While the assault on the principal cannot be condoned under any circumstances, the incident stands as yet another testimony to the repeated history of socially-sanctioned censorship on dress codes.
Though accusing fingers were pointed directly at the ABVP, Anand Mapuskar, Maharashtra State Secretary of ABVP said at the time, “The ABVP has never enforced a dress code in college campuses all over the country. We had nothing to do with the dress code incident in Kanpur either. The management of several colleges have decided to enforce a dress code for women.”
This wasn't the only violent incident. In 2003, four women in the Kashmir Valley, including two young students, a teacher and a 43-year-old woman lost their lives, because they did not follow the diktat of a militant group that all women must wear veils. Three of the women were shot dead while the fourth, Shehnaz, a second-year student at the Girls Higher Secondary School in Palandhar, was beheaded.
The diktats have not always confined themselves to attire.
—Photo courtesy: Slutwalk Kolkata |
On December 18, 2004, Tapati Dutta, headmistress of Bonhooghly Girls School sent a notice to her teachers. The notice asked the lady teachers of the school not to wear lipstick, or line their eyes with kohl or surma, or wear dangling earrings within or even outside the school premises whenever they represented the school.
Seven of the teachers refused to sign the notice. Three days later, the headmistress is said to have stopped the dissident teachers from entering the classrooms. When three of the seven dissidents softened their positions, the embargo was made applicable to the remaining four.
The very next year, The Telegraph dated July 25, 2005, reported that Muslim women of Cheetah Camp in Mumbai, a locality dominated by maulanas of the conservative Tablighi Jamaat, were forbidden from having tea in restaurants. Women were also banned from watching television and wearing certain types of clothes.
But the Forum Against Oppression of Women, a women’s group organised a protest march against this fatwa.
“We took one group of women out to tea in a restaurant,” said Sandhya Gokhale a member of the group. “Their excitement was amazing.”

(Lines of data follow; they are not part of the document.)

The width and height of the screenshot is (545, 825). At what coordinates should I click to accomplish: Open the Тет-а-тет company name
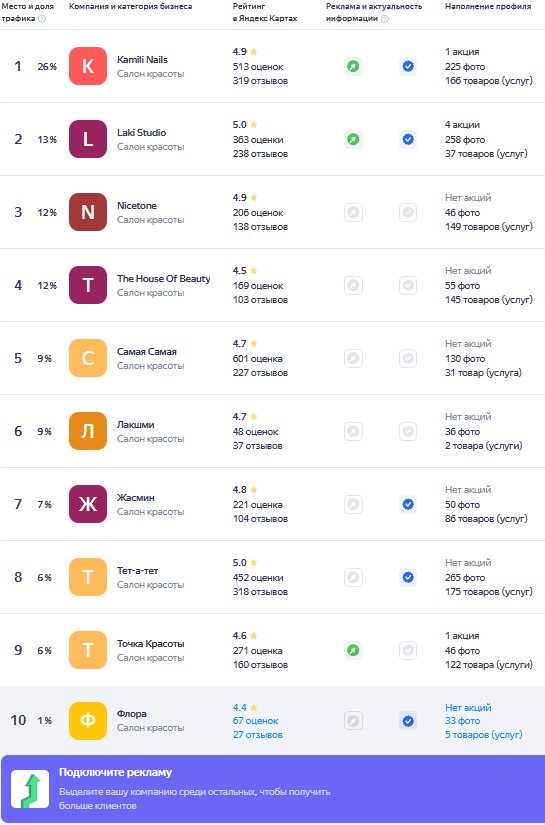pyautogui.click(x=137, y=570)
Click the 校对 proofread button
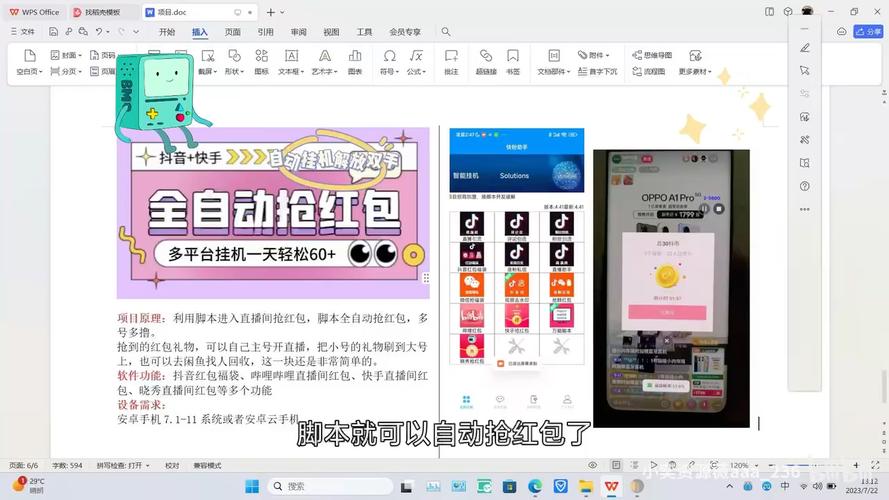889x500 pixels. [172, 466]
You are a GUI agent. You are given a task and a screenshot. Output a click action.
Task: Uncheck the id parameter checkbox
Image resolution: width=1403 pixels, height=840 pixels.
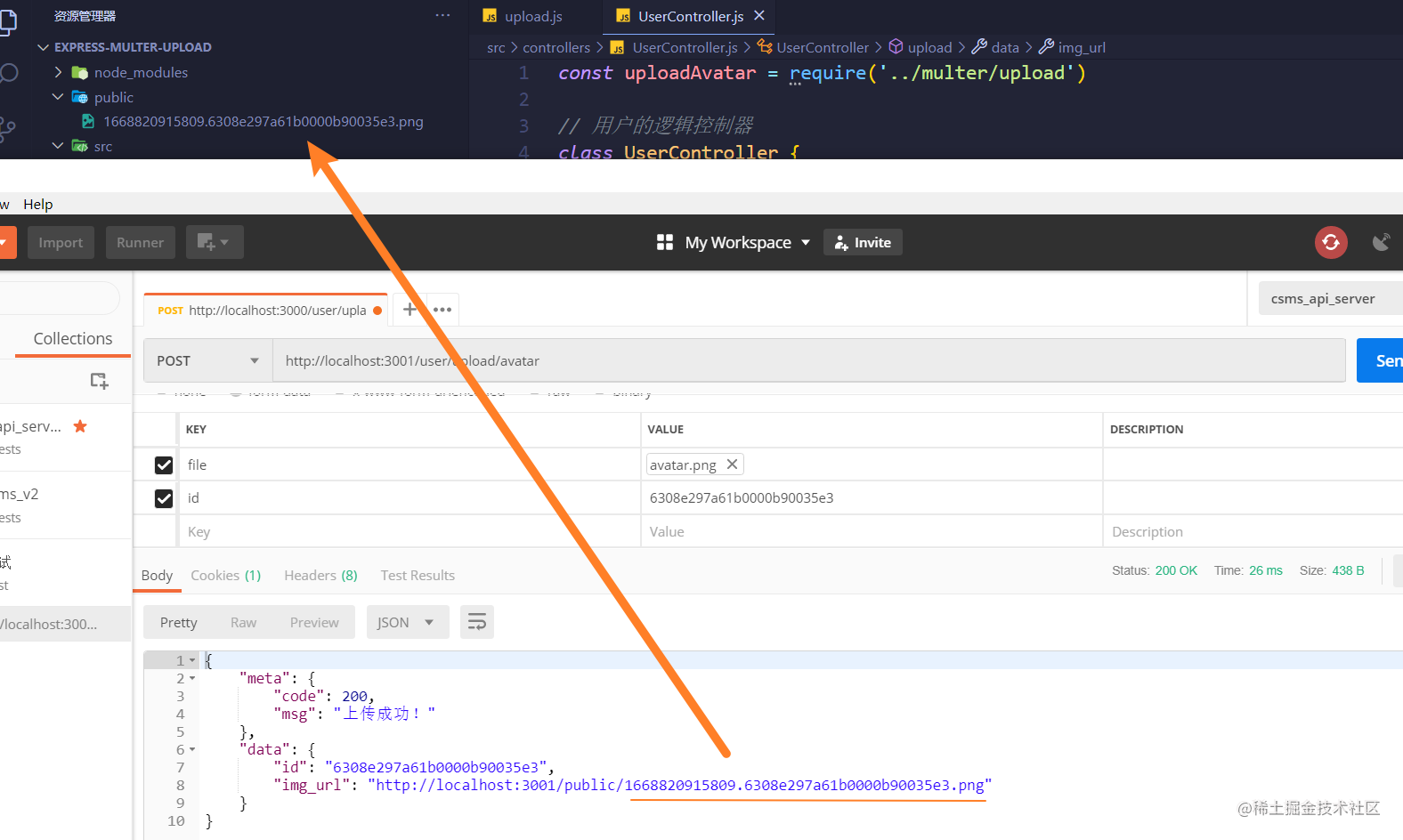[x=164, y=498]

About a hundred women, many of them wearing burkhas, came marching down the crowded streets of Bhendi Bazaar, another Muslim neighbourhood in Mumbai, carrying roughly-made cut-outs of maulanas with their faces crossed out.
This was perhaps the first time that the community’s religious heads in the city were being asked scathing questions by women in the open. Of the many questions thrown at the self-proclaimed moral guardians was one that said: Shareer hamara, kapde hamare aap ke baap ka kya jaata hai? (It’s our body, our clothes, who are you to decide what we do with it?)
The roots of repression
Advocates of strict dress codes for women often cite a "better-safe-than-sorry" approach. But how often we have heard of an Indian woman being molested, raped, eve-teased or harassed because she was dressed provocatively in shorts, bikini or lingerie?
The gang-rape victim in Delhi in 2012 was dressed conventionally by any stretch of the imagination.
Suzanne Jordan, the so-called Park Street rape victim was not wearing shorts when she was sexually assaulted in Kolkata in 2012.
Reports of rapes (especially of minors) coming in from the heartland, where women have culturally always stuck to traditional forms of attire, have seen an unprecedented rise.
Most recently, on the night of March 14 when the women’s football match had to be called off, a 74-year-old nun Convent of Jesus and Mary School, in Ranaghat, West Bengal, was raped.
What she was wearing was definitely not the provocation.
One cannot help but wonder why the way women dress became such a huge debate.